**Assigned task**
Where does the word "agent" show up in the data? Please find each such line and copy it.

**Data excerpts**
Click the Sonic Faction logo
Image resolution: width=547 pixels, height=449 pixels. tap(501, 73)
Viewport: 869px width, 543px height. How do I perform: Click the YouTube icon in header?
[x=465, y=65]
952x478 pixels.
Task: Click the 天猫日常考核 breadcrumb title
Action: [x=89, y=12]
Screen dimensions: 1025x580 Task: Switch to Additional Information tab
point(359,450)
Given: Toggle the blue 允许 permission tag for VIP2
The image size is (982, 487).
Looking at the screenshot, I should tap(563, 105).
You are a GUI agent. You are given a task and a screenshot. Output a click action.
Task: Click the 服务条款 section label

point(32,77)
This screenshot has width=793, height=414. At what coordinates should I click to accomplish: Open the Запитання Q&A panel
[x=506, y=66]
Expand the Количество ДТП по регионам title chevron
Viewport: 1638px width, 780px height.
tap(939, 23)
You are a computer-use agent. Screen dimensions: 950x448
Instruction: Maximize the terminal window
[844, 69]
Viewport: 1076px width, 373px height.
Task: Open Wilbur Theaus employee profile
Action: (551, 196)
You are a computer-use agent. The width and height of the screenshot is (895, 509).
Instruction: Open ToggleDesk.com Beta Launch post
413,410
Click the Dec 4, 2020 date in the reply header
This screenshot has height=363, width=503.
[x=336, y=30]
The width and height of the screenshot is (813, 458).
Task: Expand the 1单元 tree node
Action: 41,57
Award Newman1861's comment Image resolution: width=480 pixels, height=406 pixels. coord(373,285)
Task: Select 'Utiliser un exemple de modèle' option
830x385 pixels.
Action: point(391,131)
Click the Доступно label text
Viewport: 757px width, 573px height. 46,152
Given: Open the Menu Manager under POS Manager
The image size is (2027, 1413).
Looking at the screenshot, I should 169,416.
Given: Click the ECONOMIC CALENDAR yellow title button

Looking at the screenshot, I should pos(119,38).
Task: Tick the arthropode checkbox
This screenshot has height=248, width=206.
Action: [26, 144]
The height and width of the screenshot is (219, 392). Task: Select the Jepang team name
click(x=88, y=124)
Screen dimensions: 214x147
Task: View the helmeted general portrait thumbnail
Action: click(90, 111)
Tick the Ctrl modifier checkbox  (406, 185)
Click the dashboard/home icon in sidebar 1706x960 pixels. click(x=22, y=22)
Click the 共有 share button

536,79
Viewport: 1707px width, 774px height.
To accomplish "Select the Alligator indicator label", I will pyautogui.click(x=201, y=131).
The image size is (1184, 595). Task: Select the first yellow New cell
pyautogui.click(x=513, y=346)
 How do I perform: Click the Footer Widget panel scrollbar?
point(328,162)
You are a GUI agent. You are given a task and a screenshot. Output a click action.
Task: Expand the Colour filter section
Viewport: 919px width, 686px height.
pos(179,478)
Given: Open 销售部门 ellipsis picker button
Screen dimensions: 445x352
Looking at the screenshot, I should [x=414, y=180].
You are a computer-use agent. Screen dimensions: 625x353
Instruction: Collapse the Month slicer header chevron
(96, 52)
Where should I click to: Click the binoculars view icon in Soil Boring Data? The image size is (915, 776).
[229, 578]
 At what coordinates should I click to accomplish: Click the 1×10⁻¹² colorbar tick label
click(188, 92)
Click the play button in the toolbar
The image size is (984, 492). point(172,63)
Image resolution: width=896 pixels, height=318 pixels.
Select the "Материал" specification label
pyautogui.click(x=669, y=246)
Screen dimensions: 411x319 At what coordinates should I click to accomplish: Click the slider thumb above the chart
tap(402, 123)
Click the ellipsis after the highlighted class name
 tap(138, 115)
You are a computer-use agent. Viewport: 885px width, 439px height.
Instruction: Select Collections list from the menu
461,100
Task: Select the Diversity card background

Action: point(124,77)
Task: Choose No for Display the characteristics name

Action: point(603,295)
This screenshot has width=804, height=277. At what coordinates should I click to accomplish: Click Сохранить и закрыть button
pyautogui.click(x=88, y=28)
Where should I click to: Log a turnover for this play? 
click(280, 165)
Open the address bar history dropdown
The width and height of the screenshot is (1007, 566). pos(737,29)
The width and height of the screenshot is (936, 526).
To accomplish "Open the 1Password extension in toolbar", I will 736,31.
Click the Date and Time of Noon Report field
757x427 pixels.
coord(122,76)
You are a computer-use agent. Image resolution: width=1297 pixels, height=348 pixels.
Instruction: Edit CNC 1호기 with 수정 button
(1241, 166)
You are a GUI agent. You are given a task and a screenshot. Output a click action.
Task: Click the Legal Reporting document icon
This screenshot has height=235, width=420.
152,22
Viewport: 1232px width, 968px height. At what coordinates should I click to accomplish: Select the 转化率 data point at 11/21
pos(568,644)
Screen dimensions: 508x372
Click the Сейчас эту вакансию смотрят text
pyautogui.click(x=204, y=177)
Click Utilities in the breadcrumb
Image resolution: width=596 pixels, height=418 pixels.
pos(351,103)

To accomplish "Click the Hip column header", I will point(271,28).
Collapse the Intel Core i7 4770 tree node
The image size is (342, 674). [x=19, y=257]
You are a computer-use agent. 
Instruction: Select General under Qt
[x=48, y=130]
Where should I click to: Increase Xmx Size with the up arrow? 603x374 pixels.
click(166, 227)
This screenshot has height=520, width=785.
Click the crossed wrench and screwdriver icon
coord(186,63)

**Task output**
You are a GUI agent. You are given a task and a screenshot. Output a click action.
You are a computer-use agent. Screen dimensions: 950x448
You are a computer-use agent. The width and height of the screenshot is (895, 509).
You are a GUI agent. You are given a task and a screenshot. Output a click action.
You are a computer-use agent. Screen dimensions: 625x353
You are a computer-use agent. Viewport: 885px width, 439px height.
You are a computer-use agent. Image resolution: width=1297 pixels, height=348 pixels.
You are a GUI agent. You are given a task and a screenshot. Output a click action.
You are a computer-use agent. 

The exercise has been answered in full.